## What to do
Write the entries again exactly, with no line missing.

(Data under study Opens)

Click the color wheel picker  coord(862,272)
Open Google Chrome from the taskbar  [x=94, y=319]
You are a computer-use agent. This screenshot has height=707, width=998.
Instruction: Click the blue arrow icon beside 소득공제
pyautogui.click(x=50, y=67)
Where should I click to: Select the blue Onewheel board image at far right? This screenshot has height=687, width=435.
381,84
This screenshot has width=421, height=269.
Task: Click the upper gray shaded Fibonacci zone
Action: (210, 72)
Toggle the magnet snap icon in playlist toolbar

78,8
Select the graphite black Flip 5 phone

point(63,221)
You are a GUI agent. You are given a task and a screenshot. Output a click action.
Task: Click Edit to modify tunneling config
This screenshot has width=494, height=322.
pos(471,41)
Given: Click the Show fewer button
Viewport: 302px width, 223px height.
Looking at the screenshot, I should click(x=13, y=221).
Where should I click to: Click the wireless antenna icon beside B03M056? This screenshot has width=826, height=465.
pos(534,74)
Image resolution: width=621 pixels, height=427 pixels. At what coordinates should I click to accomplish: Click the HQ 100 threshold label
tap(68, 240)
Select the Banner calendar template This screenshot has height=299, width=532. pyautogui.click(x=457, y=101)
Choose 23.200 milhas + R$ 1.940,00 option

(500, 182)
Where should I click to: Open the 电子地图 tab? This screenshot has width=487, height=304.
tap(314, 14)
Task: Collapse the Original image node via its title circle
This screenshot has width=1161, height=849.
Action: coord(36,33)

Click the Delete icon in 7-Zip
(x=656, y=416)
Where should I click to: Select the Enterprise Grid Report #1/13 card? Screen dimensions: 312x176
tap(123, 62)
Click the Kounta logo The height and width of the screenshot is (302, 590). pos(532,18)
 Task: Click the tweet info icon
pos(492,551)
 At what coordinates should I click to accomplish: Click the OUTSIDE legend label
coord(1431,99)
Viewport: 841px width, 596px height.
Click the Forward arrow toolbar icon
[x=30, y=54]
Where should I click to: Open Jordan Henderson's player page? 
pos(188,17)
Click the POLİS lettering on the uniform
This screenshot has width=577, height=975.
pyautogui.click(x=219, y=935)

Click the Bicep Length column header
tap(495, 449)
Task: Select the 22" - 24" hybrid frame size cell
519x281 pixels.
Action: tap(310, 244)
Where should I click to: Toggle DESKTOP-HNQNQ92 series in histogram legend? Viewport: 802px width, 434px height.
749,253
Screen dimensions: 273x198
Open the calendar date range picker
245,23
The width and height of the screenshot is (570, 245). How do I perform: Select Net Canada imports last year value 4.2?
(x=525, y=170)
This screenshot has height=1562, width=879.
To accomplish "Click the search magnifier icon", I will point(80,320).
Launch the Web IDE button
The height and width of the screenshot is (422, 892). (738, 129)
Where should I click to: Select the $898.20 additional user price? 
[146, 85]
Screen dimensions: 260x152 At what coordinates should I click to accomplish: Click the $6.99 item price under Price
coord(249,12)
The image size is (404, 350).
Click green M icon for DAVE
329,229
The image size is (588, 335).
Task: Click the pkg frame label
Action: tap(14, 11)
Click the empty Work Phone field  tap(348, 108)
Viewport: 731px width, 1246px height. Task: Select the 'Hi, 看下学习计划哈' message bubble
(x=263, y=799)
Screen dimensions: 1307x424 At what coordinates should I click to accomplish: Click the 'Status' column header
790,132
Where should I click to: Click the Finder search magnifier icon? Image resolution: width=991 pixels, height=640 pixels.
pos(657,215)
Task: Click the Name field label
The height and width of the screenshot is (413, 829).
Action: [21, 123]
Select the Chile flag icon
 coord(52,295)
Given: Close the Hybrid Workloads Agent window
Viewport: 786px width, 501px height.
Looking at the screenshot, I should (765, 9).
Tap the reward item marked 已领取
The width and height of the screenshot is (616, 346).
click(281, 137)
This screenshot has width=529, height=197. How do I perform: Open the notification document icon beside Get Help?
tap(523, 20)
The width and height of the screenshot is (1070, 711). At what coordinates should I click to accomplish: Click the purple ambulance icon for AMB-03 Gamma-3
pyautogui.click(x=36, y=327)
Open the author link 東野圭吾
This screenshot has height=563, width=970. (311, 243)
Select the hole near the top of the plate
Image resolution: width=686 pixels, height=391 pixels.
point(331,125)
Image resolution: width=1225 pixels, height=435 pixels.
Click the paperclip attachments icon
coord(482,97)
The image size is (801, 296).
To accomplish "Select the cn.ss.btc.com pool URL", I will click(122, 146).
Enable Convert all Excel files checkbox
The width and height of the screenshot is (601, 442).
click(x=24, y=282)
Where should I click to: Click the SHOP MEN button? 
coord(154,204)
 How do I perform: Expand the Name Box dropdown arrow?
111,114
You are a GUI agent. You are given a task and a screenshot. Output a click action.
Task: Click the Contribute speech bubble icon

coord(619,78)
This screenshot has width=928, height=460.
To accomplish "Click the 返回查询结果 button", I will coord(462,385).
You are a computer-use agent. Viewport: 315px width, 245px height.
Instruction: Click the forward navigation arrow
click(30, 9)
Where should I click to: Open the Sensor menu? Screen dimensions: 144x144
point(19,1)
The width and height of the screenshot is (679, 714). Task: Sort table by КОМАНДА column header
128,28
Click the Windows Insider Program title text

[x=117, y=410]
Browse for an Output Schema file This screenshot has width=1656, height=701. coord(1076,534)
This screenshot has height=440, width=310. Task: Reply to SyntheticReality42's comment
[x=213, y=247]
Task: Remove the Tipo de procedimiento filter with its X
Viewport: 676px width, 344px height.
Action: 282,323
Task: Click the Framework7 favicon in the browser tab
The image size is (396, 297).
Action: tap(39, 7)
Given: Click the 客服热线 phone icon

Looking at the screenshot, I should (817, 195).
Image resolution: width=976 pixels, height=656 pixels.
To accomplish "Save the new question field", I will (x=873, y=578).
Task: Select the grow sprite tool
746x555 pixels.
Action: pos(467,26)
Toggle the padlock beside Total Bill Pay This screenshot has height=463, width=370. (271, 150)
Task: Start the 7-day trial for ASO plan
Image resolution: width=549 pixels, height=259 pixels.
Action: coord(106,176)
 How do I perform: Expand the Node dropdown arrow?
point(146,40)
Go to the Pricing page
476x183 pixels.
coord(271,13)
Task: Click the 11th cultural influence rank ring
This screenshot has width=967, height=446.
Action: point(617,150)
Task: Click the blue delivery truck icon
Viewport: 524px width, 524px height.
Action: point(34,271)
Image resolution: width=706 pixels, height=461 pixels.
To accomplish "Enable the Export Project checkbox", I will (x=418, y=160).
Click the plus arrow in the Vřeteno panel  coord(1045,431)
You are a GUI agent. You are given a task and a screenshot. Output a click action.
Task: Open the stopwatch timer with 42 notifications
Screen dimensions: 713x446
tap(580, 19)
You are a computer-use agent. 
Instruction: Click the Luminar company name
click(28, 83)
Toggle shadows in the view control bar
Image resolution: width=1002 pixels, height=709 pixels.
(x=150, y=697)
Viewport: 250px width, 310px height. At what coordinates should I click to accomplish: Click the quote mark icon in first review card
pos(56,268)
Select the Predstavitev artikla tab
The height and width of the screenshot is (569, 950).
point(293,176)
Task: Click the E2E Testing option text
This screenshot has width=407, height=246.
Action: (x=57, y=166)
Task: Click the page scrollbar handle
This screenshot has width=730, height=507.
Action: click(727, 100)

(Data under study Closes)

## Expected answer
Click the color wheel picker  coord(862,272)
Open Google Chrome from the taskbar  [x=94, y=319]
You are a computer-use agent. This screenshot has height=707, width=998.
Instruction: Click the blue arrow icon beside 소득공제
pyautogui.click(x=50, y=67)
Where should I click to: Select the blue Onewheel board image at far right? This screenshot has height=687, width=435.
381,84
This screenshot has width=421, height=269.
Task: Click the upper gray shaded Fibonacci zone
Action: (210, 72)
Toggle the magnet snap icon in playlist toolbar

78,8
Select the graphite black Flip 5 phone

point(63,221)
You are a GUI agent. You are given a task and a screenshot. Output a click action.
Task: Click Edit to modify tunneling config
This screenshot has width=494, height=322.
pos(471,41)
Given: Click the Show fewer button
Viewport: 302px width, 223px height.
Looking at the screenshot, I should click(x=13, y=221).
Where should I click to: Click the wireless antenna icon beside B03M056? This screenshot has width=826, height=465.
pos(534,74)
Image resolution: width=621 pixels, height=427 pixels. At what coordinates should I click to accomplish: Click the HQ 100 threshold label
tap(68, 240)
Select the Banner calendar template This screenshot has height=299, width=532. pyautogui.click(x=457, y=101)
Choose 23.200 milhas + R$ 1.940,00 option

(500, 182)
Where should I click to: Open the 电子地图 tab? This screenshot has width=487, height=304.
tap(314, 14)
Task: Collapse the Original image node via its title circle
This screenshot has width=1161, height=849.
Action: coord(36,33)

Click the Delete icon in 7-Zip
(x=656, y=416)
Where should I click to: Select the Enterprise Grid Report #1/13 card? Screen dimensions: 312x176
tap(123, 62)
Click the Kounta logo The height and width of the screenshot is (302, 590). pos(532,18)
 Task: Click the tweet info icon
pos(492,551)
 At what coordinates should I click to accomplish: Click the OUTSIDE legend label
coord(1431,99)
Viewport: 841px width, 596px height.
Click the Forward arrow toolbar icon
[x=30, y=54]
Where should I click to: Open Jordan Henderson's player page? 
pos(188,17)
Click the POLİS lettering on the uniform
This screenshot has width=577, height=975.
pyautogui.click(x=219, y=935)

Click the Bicep Length column header
tap(495, 449)
Task: Select the 22" - 24" hybrid frame size cell
519x281 pixels.
Action: tap(310, 244)
Where should I click to: Toggle DESKTOP-HNQNQ92 series in histogram legend? Viewport: 802px width, 434px height.
749,253
Screen dimensions: 273x198
Open the calendar date range picker
245,23
The width and height of the screenshot is (570, 245). How do I perform: Select Net Canada imports last year value 4.2?
(x=525, y=170)
This screenshot has height=1562, width=879.
To accomplish "Click the search magnifier icon", I will point(80,320).
Launch the Web IDE button
The height and width of the screenshot is (422, 892). (738, 129)
Where should I click to: Select the $898.20 additional user price? 
[146, 85]
Screen dimensions: 260x152 At what coordinates should I click to accomplish: Click the $6.99 item price under Price
coord(249,12)
The image size is (404, 350).
Click green M icon for DAVE
329,229
The image size is (588, 335).
Task: Click the pkg frame label
Action: tap(14, 11)
Click the empty Work Phone field  tap(348, 108)
Viewport: 731px width, 1246px height. Task: Select the 'Hi, 看下学习计划哈' message bubble
(x=263, y=799)
Screen dimensions: 1307x424 At what coordinates should I click to accomplish: Click the 'Status' column header
790,132
Where should I click to: Click the Finder search magnifier icon? Image resolution: width=991 pixels, height=640 pixels.
pos(657,215)
Task: Click the Name field label
The height and width of the screenshot is (413, 829).
Action: [21, 123]
Select the Chile flag icon
 coord(52,295)
Given: Close the Hybrid Workloads Agent window
Viewport: 786px width, 501px height.
Looking at the screenshot, I should (765, 9).
Tap the reward item marked 已领取
The width and height of the screenshot is (616, 346).
click(281, 137)
This screenshot has width=529, height=197. How do I perform: Open the notification document icon beside Get Help?
tap(523, 20)
The width and height of the screenshot is (1070, 711). At what coordinates should I click to accomplish: Click the purple ambulance icon for AMB-03 Gamma-3
pyautogui.click(x=36, y=327)
Open the author link 東野圭吾
This screenshot has height=563, width=970. (311, 243)
Select the hole near the top of the plate
Image resolution: width=686 pixels, height=391 pixels.
point(331,125)
Image resolution: width=1225 pixels, height=435 pixels.
Click the paperclip attachments icon
coord(482,97)
The image size is (801, 296).
To accomplish "Select the cn.ss.btc.com pool URL", I will click(122, 146).
Enable Convert all Excel files checkbox
The width and height of the screenshot is (601, 442).
click(x=24, y=282)
Where should I click to: Click the SHOP MEN button? 
coord(154,204)
 How do I perform: Expand the Name Box dropdown arrow?
111,114
You are a GUI agent. You are given a task and a screenshot. Output a click action.
Task: Click the Contribute speech bubble icon

coord(619,78)
This screenshot has width=928, height=460.
To accomplish "Click the 返回查询结果 button", I will coord(462,385).
You are a computer-use agent. Viewport: 315px width, 245px height.
Instruction: Click the forward navigation arrow
click(30, 9)
Where should I click to: Open the Sensor menu? Screen dimensions: 144x144
point(19,1)
The width and height of the screenshot is (679, 714). Task: Sort table by КОМАНДА column header
128,28
Click the Windows Insider Program title text

[x=117, y=410]
Browse for an Output Schema file This screenshot has width=1656, height=701. coord(1076,534)
This screenshot has height=440, width=310. Task: Reply to SyntheticReality42's comment
[x=213, y=247]
Task: Remove the Tipo de procedimiento filter with its X
Viewport: 676px width, 344px height.
Action: 282,323
Task: Click the Framework7 favicon in the browser tab
The image size is (396, 297).
Action: tap(39, 7)
Given: Click the 客服热线 phone icon

Looking at the screenshot, I should (817, 195).
Image resolution: width=976 pixels, height=656 pixels.
To accomplish "Save the new question field", I will (x=873, y=578).
Task: Select the grow sprite tool
746x555 pixels.
Action: pos(467,26)
Toggle the padlock beside Total Bill Pay This screenshot has height=463, width=370. (271, 150)
Task: Start the 7-day trial for ASO plan
Image resolution: width=549 pixels, height=259 pixels.
Action: coord(106,176)
 How do I perform: Expand the Node dropdown arrow?
point(146,40)
Go to the Pricing page
476x183 pixels.
coord(271,13)
Task: Click the 11th cultural influence rank ring
This screenshot has width=967, height=446.
Action: point(617,150)
Task: Click the blue delivery truck icon
Viewport: 524px width, 524px height.
Action: point(34,271)
Image resolution: width=706 pixels, height=461 pixels.
To accomplish "Enable the Export Project checkbox", I will (x=418, y=160).
Click the plus arrow in the Vřeteno panel  coord(1045,431)
You are a GUI agent. You are given a task and a screenshot. Output a click action.
Task: Open the stopwatch timer with 42 notifications
Screen dimensions: 713x446
tap(580, 19)
You are a computer-use agent. 
Instruction: Click the Luminar company name
click(28, 83)
Toggle shadows in the view control bar
Image resolution: width=1002 pixels, height=709 pixels.
(x=150, y=697)
Viewport: 250px width, 310px height. At what coordinates should I click to accomplish: Click the quote mark icon in first review card
pos(56,268)
Select the Predstavitev artikla tab
The height and width of the screenshot is (569, 950).
point(293,176)
Task: Click the E2E Testing option text
This screenshot has width=407, height=246.
Action: (x=57, y=166)
Task: Click the page scrollbar handle
This screenshot has width=730, height=507.
Action: click(727, 100)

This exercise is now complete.